Phase-conditioned turbulent statistics of an immiscible buoyant jet in the near-field

Simultaneous applications of PIV and PLIF in a refractive index matched facility provide the velocity and phase distribution in the near-field of an immiscible buoyant oil jet in water. Close to the nozzle, vertical momentum exchange occurs as water is entrained and oil ligaments extend outward. Kevin-Helmholtz vortices form in the water with their centers located at the tip of oil ligaments. Further downstream, the momentum diffuses in both phases as the oil fragments into compound droplets. The spreading and decay rates of the centerline oil fraction are lower than those of the axial momentum. Comparison to a single-phase jet at the same Re shows that the transition from azimuthal shear layers to self-similar profiles of velocity and Reynolds stresses occur earlier in the oil jet.

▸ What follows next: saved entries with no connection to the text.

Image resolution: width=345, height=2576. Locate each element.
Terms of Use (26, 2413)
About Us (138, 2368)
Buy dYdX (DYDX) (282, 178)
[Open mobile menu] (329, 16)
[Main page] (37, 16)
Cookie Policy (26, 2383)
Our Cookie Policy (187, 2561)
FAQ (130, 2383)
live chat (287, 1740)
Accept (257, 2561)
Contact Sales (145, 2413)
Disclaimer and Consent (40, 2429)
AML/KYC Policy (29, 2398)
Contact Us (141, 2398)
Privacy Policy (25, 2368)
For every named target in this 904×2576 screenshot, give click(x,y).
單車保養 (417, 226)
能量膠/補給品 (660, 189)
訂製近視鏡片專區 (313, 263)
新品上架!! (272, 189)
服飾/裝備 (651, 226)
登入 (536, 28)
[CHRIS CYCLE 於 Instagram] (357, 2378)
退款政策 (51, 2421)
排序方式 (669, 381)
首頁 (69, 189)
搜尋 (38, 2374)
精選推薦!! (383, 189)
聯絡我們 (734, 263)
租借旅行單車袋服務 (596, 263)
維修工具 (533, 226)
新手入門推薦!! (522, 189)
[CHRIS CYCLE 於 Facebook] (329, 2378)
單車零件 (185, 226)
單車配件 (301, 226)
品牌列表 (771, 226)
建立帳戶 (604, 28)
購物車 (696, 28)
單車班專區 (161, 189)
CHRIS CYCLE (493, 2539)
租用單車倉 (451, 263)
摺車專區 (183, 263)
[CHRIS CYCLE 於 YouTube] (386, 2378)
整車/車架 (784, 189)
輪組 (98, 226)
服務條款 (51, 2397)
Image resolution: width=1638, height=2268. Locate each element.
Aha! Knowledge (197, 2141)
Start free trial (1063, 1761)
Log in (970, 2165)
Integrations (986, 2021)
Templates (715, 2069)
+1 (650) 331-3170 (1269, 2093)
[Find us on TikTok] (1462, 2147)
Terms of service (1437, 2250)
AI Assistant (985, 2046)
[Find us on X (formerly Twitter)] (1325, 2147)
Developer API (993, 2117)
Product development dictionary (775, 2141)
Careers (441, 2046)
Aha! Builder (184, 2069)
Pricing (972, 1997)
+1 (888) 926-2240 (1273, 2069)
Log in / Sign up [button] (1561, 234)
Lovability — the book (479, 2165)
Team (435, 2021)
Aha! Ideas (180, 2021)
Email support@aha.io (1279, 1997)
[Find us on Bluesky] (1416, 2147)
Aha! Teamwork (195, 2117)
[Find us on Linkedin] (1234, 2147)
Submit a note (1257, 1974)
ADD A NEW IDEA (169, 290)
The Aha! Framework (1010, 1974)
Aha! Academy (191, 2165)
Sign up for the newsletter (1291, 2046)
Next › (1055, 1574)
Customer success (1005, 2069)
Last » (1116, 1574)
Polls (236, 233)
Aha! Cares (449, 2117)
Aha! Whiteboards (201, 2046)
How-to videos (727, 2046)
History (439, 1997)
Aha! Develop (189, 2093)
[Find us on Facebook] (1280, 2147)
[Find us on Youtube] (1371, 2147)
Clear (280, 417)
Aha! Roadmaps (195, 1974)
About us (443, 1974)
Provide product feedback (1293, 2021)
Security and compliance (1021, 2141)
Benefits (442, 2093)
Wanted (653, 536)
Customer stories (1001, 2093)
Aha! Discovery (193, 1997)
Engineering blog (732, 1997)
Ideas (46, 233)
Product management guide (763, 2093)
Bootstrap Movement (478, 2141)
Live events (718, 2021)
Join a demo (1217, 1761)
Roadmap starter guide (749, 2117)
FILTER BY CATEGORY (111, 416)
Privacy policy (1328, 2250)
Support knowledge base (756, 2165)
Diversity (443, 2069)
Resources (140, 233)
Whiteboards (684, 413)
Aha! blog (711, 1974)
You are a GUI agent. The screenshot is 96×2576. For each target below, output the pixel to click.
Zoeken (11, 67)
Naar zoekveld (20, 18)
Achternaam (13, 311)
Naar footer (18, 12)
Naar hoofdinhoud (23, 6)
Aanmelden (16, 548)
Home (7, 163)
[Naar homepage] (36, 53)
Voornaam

The phase-conditioned turbulence reveals differences in velocity and all Reynolds stress components. The peripheral turbulence in the water is higher near the jet exit, but lower at 6-7 diameters downstream, the latter owing to the intermittency of entrained water. Shear production dominants the turbulence production in the periphery of the jet fragmentation region. Near the centerline, the TKE production rate, hence the turbulent kinetic energy, is higher in in the water.